:: Exercises to complete ::
1 - Name every kind of account that the excerpt on keeping money in a bank lists as eligible for FDIC protection.
2 - Carry on the excerpt on keeping money in a bank instead of at home, beginning after its final sentence.

It's better than keeping cash under your mattress.

Banking is big business in the United States. A 2022 report from the Board of Governors of the Federal Reserve System found that 81% of Americans are fully banked, meaning they have a bank account and didn't use any alternative financial services asked about (such as payday loans or check cashing services). Ultimately, banks offer valuable services, and keeping your money in one is convenient and makes it easier to pay for your expenses.

In addition to the convenience of being able to write a check to pay a bill, or save money for future expenses, when you have a bank account, you also gain a safe place to keep that money. For the following reasons, it's a far better idea to keep your money in the bank rather than as cash in your home.

1. Your deposits are insured

One of the hallmarks of the Great Depression in the United States was bank failures, as people in dire financial straits ran on banks to withdraw all their money, and those banks were unable to fill all account holders' requests. As a response to this, President Franklin D. Roosevelt signed the Banking Act on June 16, 1933, which established the Federal Deposit Insurance Corporation. It went into effect Jan. 1, 1934.

The FDIC is an independent federal government agency that provides protection for up to $250,000 kept in each eligible account should your bank fail. Eligible accounts include savings accounts, checking accounts, money market accounts, and certificates of deposit (CDs). If you keep your money with a credit union rather than a bank, your deposits are insured by the National Credit Union Administration (NCUA) rather than the FDIC.

2. Your money is protected from theft and disasters

Sometimes the threat to your money is closer to home. While we like to think that something bad could never happen to us, the fact is that you could be impacted by a natural disaster like a hurricane or wildfire. While you may have time to evacuate with your important possessions, it isn't guaranteed. You could also fall victim to a house fire or even a robbery, neither of which can be predicted with any surety. On the worst day of your life, and facing property destruction and many calls to your insurance agent, your bank is doing its part to keep your money safe. If you had kept your money under your mattress instead, you may not be so lucky.

:: Material ::

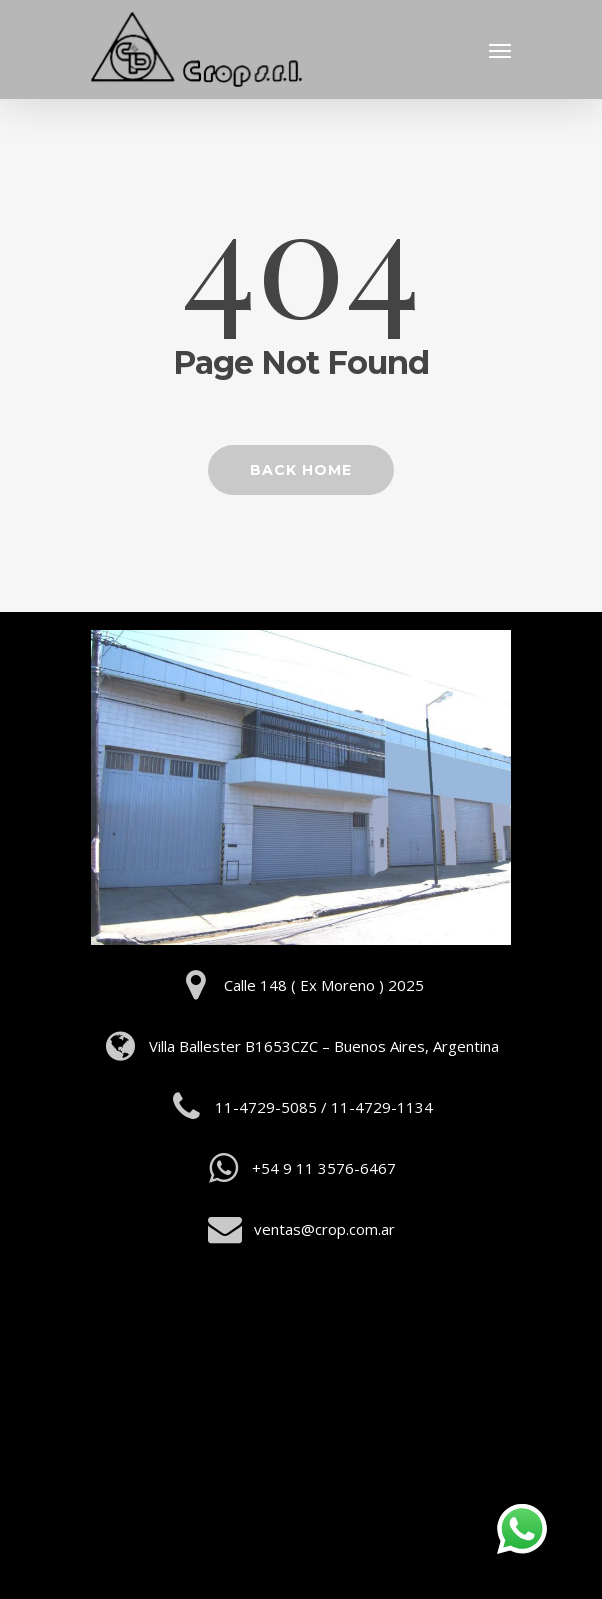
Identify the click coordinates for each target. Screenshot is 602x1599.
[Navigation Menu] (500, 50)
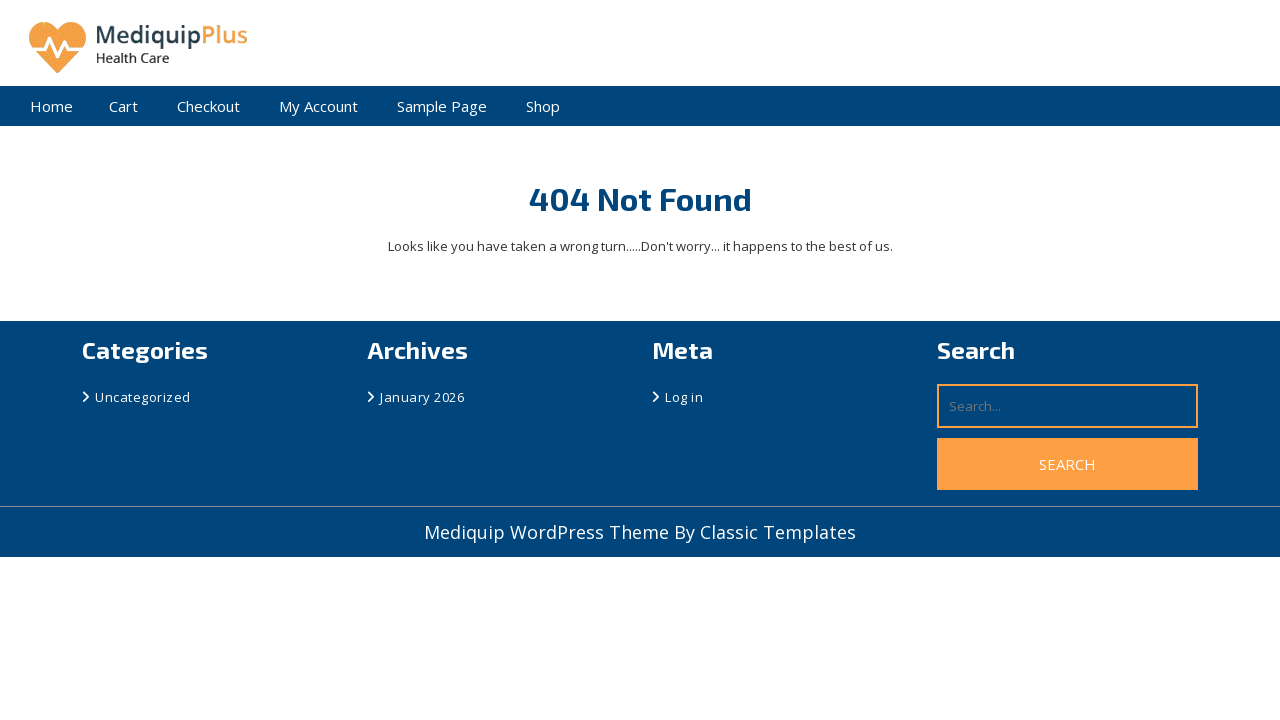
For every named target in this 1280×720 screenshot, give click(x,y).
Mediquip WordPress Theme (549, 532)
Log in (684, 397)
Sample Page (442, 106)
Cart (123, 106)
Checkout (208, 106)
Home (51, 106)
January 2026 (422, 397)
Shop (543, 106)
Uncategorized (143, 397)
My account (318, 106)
--
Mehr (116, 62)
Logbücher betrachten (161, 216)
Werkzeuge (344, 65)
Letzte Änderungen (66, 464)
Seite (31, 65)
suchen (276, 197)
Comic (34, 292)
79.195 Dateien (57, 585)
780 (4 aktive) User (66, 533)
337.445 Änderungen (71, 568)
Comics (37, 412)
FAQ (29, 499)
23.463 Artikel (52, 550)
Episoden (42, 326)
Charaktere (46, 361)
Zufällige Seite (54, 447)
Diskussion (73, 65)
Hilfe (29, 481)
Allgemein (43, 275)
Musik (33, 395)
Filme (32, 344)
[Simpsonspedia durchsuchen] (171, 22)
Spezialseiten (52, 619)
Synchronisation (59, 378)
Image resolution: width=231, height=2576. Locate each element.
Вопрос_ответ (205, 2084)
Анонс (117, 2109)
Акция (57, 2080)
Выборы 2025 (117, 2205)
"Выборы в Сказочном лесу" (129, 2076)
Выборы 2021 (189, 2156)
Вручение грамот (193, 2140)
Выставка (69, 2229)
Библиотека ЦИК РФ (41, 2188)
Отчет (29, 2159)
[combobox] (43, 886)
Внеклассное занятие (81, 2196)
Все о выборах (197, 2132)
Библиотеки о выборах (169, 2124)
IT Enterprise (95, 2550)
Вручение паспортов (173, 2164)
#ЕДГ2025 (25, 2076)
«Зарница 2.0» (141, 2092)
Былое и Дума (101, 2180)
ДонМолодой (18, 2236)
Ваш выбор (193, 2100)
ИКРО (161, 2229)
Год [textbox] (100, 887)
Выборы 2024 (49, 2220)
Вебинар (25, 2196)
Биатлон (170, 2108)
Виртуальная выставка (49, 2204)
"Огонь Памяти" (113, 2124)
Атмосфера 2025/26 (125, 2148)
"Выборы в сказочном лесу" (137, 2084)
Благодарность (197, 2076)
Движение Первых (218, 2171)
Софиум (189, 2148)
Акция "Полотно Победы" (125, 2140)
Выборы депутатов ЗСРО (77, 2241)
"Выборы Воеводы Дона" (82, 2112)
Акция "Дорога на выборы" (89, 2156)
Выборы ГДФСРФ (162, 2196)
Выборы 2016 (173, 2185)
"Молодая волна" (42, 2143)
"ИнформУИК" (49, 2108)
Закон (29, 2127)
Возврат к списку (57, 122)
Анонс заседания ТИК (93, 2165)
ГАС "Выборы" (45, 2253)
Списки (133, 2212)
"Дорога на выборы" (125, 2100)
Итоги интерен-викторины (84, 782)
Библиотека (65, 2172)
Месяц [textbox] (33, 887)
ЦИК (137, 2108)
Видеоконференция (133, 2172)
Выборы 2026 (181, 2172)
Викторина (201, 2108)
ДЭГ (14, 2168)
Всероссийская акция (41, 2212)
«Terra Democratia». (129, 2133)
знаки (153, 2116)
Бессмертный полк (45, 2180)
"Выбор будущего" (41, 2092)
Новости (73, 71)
---
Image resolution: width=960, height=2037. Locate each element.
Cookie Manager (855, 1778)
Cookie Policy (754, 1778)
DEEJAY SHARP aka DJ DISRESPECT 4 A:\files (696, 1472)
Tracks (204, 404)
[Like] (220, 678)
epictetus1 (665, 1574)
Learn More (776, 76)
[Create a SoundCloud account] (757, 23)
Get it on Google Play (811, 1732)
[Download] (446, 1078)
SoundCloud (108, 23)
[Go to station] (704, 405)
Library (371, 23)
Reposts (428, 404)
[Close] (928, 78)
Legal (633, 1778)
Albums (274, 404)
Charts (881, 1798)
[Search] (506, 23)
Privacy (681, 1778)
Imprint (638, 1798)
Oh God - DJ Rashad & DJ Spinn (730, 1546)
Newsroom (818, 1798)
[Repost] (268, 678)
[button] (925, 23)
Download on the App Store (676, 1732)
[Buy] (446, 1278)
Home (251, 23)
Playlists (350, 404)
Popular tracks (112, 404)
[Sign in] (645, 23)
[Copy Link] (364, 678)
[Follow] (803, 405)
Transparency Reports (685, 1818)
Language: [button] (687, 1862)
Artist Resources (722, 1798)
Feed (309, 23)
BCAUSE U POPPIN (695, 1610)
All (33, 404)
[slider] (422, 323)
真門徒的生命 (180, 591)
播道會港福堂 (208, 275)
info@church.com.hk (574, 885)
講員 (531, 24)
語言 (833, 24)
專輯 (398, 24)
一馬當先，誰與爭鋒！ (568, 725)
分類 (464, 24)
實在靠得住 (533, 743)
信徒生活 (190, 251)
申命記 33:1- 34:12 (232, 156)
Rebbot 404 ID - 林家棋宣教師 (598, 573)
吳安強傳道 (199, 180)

:: Responses ::
1 - Savings accounts, checking accounts, money market accounts, and certificates of deposit (CDs).

2 -
3. Your bank monitors your account and offers ways to secure it

Finally, your bank has your back by keeping track of your account's finer details and giving you the opportunity to add more security settings. You can opt for paperless statements, meaning that potential scammers and thieves won't find your financial data in your mailbox. You can also lock your debit card or report it lost or stolen via your bank's website or mobile app. And if you use your debit card for an unusual purchase or in a different place, your bank may well take action to prevent you from being scammed.

For example, I once forgot to alert my bank that I'd be traveling, and ended up needing to call so my account would be unfrozen (I was attempting to use my debit card to buy groceries during a vacation visit to a beach town). While I was annoyed in the moment, I was happy later that my bank was keeping my funds safe in this way.

Your trusty bank account comes with some excellent protections for your money that you just won't get from keeping all your cash at home. And best of all, if your current bank isn't paying you enough interest on your savings, or is charging you nonsense fees, you can switch banks at any time to find the right fit for you and your money.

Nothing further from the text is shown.